4.3. Nanoparticles-based anti-aging agents

In this section, we mainly refer to some drugs that are currently considered to have anti-aging effects applied for AD. With the aid of nanoparticles, these anti-aging agents can improve the condition of AD more significantly via anti-inflammatory or alleviating pathological changes. Nanoparticles-based anti-aging treatments in AD are expected to exert promising anti-AD therapeutic efficacy in future studies.

4.3.1. Lipid-based NPs

Lipid-based NPs are usually stable and nontoxic spherical vesicles composed of one or more phospholipid layers and are well suited to brain drug delivery applications. Liposomes and solid lipid NPs (SLNs) are the most common types. The core of SLNs is biocompatible lipids, which can solubilize lipophilic molecules, while liposomes have a hydrophilic core (Furtado et al., 2018). Lipid-based NPs have the features of low toxicity and immunogenicity. However, the stability of lipid-based NPs in the gastrointestinal tract and drug loading capacity should be further improved.

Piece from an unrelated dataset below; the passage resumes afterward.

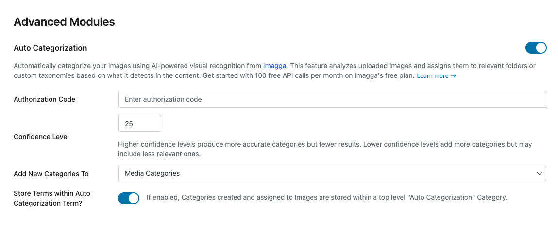
Task: Click the arrow icon beside Learn more
Action: click(454, 76)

‘Naked’ liposomes can hardly carry drugs directly crossing through the BBB into the brain via passive transport. However, functionalized or modified liposomes to change the physical and chemical properties of the surface can bring the penetration capacity into full play by targeting transport; besides, these can also be designed to aim at specific targets related to AD (Ross et al., 2018). Curcumin-associated liposome delivery systems, for example, have a high affinity for Aβ plaques and, after being modified by PEGylated lipid coating, can attach anti-transferrin monoclonal antibodies for BBB transport mediation (Mourtas et al., 2014). In another study (Meng et al., 2015), a novel nanostructured lipid carrier (NLC), which was modified with lactoferrin (Lf) and loaded with curcumin (Cur-loaded Lf-mNLC), was designed for brain-targeted delivery. Lf-mNLC showed the maximum absorption of the brain capillary endothelial cells (which was 1.39 times higher than NLC) in vitro conditions, and Cur-loaded Lf-mNLC showed significant improvement in the pathological injury of neurons in rats. Another Lf functionalized liposome RMP-7-Lf-QU-LS, which is quercetin (QU) encapsulated liposome grafted with RMP-7 and Lf, could be recognized by capillary endothelial cells via Lf receptor (LfR) and enhanced the penetration capacity of QU with low cytotoxicity to BBB, as well as prevented Aβ caused neurodegeneration and improved the viability of neurons in vitro model (Kuo & Tsao, 2017). Researchers also designed quercetin- and rosmarinic acid-loaded liposomes with conjugated phosphatidic acid and apolipoprotein E (ApoE-QU-RA-PA-liposomes), which can effectively penetrate the BBB without damaging the BBB after ApoE modified and promote neurons recovery from Aβ induced neurotoxicity by degrading Aβ and anti-inflammation, both in vivo and in vitro (Kuo et al., 2020). The permeability of BBB of resveratrol-loaded SLNs functionalized by ApoE also increased significantly (1.8-fold higher) than non-functionalized SLNs. The entrapment efficiency of SLNs for resveratrol reached 90% and resveratrol was released in a controlled and linear manner at the target site (Neves et al., 2016). Other modes (insulin and insulin-like growth factors, low-density lipoprotein, cell-penetrating peptides, etc.) of functionalized lipid-based NPs had also been recommended (Ross et al., 2018).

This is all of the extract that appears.